» **RECORDS SHOWN**:
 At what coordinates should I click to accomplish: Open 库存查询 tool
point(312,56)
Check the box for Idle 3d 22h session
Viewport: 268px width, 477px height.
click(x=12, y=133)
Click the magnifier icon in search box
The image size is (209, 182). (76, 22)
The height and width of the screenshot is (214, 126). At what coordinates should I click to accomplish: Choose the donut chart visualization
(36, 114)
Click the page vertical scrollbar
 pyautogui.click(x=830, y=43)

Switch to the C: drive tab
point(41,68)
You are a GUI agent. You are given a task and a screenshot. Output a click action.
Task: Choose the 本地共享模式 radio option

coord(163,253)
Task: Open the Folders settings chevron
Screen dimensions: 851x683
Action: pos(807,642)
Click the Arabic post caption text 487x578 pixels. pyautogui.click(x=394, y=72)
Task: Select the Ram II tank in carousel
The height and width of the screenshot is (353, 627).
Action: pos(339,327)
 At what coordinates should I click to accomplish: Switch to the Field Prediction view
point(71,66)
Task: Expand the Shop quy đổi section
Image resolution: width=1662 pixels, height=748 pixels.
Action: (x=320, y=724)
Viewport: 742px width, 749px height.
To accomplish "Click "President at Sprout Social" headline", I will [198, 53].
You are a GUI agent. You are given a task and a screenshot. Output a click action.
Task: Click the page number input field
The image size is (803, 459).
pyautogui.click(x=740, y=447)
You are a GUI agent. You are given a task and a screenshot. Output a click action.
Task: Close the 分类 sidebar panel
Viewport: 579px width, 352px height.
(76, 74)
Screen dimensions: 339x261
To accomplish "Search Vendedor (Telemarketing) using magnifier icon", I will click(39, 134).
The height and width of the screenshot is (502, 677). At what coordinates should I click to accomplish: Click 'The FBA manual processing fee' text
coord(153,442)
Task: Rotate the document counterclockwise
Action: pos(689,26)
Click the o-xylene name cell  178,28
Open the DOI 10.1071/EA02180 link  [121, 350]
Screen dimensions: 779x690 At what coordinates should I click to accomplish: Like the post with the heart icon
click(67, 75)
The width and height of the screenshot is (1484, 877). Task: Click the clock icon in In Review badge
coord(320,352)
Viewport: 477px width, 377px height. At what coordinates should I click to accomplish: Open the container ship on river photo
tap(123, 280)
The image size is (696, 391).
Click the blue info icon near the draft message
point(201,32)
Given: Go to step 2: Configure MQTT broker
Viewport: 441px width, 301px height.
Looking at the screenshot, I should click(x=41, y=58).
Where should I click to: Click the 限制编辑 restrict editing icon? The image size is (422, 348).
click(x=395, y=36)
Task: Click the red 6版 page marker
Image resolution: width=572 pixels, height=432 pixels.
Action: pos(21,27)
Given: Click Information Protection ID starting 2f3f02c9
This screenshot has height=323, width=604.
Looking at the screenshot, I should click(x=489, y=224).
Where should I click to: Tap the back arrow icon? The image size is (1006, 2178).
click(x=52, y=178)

» **BRIEF**:
The whole listing above must be copied exactly.

» **EXERCISE RESULT**:
 At what coordinates should I click to accomplish: Open 库存查询 tool
point(312,56)
Check the box for Idle 3d 22h session
Viewport: 268px width, 477px height.
click(x=12, y=133)
Click the magnifier icon in search box
The image size is (209, 182). (76, 22)
The height and width of the screenshot is (214, 126). At what coordinates should I click to accomplish: Choose the donut chart visualization
(36, 114)
Click the page vertical scrollbar
 pyautogui.click(x=830, y=43)

Switch to the C: drive tab
point(41,68)
You are a GUI agent. You are given a task and a screenshot. Output a click action.
Task: Choose the 本地共享模式 radio option

coord(163,253)
Task: Open the Folders settings chevron
Screen dimensions: 851x683
Action: pos(807,642)
Click the Arabic post caption text 487x578 pixels. pyautogui.click(x=394, y=72)
Task: Select the Ram II tank in carousel
The height and width of the screenshot is (353, 627).
Action: pos(339,327)
 At what coordinates should I click to accomplish: Switch to the Field Prediction view
point(71,66)
Task: Expand the Shop quy đổi section
Image resolution: width=1662 pixels, height=748 pixels.
Action: (x=320, y=724)
Viewport: 742px width, 749px height.
To accomplish "Click "President at Sprout Social" headline", I will [198, 53].
You are a GUI agent. You are given a task and a screenshot. Output a click action.
Task: Click the page number input field
The image size is (803, 459).
pyautogui.click(x=740, y=447)
You are a GUI agent. You are given a task and a screenshot. Output a click action.
Task: Close the 分类 sidebar panel
Viewport: 579px width, 352px height.
(76, 74)
Screen dimensions: 339x261
To accomplish "Search Vendedor (Telemarketing) using magnifier icon", I will click(39, 134).
The height and width of the screenshot is (502, 677). At what coordinates should I click to accomplish: Click 'The FBA manual processing fee' text
coord(153,442)
Task: Rotate the document counterclockwise
Action: pos(689,26)
Click the o-xylene name cell  178,28
Open the DOI 10.1071/EA02180 link  [121, 350]
Screen dimensions: 779x690 At what coordinates should I click to accomplish: Like the post with the heart icon
click(67, 75)
The width and height of the screenshot is (1484, 877). Task: Click the clock icon in In Review badge
coord(320,352)
Viewport: 477px width, 377px height. At what coordinates should I click to accomplish: Open the container ship on river photo
tap(123, 280)
The image size is (696, 391).
Click the blue info icon near the draft message
point(201,32)
Given: Go to step 2: Configure MQTT broker
Viewport: 441px width, 301px height.
Looking at the screenshot, I should click(x=41, y=58).
Where should I click to: Click the 限制编辑 restrict editing icon? The image size is (422, 348).
click(x=395, y=36)
Task: Click the red 6版 page marker
Image resolution: width=572 pixels, height=432 pixels.
Action: pos(21,27)
Given: Click Information Protection ID starting 2f3f02c9
This screenshot has height=323, width=604.
Looking at the screenshot, I should click(x=489, y=224).
Where should I click to: Tap the back arrow icon? The image size is (1006, 2178).
click(x=52, y=178)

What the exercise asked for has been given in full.